Sin embargo, y a pesar de las dificultades, las prestatarias se muestran decididas ante el papel fundamental de Jigeen ak Jigeen como agente de desarrollo. En la última asamblea celebrada, cerca de un 30% de las asistentes se ofrecieron voluntarias para formar parte de la coordinación del centro y otras tantas alzaron la mano para intervenir durante el acto y exponer sus inquietudes y deseos de futuro. Y esto ha sido todo un reto, teniendo en cuenta que muchas de ellas nunca han hablado en público, en parte debido, no a que sientan que no tienen capacidad, sino porque les cohíbe la presencia de hombres.
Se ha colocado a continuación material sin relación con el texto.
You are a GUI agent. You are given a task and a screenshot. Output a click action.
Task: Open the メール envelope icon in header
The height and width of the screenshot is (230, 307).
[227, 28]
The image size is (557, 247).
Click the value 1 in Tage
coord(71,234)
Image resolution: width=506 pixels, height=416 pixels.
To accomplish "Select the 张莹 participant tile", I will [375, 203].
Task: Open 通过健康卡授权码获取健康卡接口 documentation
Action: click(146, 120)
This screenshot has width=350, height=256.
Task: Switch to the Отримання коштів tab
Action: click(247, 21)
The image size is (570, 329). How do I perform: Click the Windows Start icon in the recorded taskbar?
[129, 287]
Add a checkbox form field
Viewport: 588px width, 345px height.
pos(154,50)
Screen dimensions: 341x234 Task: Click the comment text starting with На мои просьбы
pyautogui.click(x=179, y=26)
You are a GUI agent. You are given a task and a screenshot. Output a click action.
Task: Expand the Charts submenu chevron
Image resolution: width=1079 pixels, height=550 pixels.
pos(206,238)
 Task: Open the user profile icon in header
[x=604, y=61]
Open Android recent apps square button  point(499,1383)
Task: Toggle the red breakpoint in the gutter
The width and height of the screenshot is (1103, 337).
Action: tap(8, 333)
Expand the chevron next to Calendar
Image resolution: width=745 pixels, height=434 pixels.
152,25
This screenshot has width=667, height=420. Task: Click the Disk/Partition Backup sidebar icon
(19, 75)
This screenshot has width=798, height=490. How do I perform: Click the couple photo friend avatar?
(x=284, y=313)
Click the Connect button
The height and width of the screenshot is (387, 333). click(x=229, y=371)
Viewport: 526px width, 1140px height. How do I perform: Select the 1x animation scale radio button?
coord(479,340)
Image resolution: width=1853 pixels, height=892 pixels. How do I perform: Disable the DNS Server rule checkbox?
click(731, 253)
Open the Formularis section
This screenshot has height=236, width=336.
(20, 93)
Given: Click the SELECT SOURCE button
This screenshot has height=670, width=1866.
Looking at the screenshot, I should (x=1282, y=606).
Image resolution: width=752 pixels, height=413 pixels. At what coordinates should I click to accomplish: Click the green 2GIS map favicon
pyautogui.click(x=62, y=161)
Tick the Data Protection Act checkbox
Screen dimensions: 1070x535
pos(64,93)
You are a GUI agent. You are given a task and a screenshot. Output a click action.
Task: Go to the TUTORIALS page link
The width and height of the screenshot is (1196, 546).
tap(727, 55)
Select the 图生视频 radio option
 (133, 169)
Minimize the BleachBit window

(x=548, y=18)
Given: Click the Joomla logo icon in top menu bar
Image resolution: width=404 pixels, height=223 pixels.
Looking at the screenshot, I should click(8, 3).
Aún queda mucho trabajo por hacer. Facilitar procesos que les ayuden a entender que ellas son las auténticas protagonistas de su desarrollo, que no es el dinero per se el que las va a sacar de la pobreza y que todas tienen mucho que aprender y que enseñar, son algunos de los retos para el próximo año. En este caso, se trata de cooperación “de sociedad civil a sociedad civil”, con fondos limitados pero con ilusión y esfuerzo casi infinitos. Sin duda, de dónde proceda el dinero es lo de menos. El gran éxito de este proyecto radica en la implicación de sus miembros y su sintonía entre el deber y el saber hacer.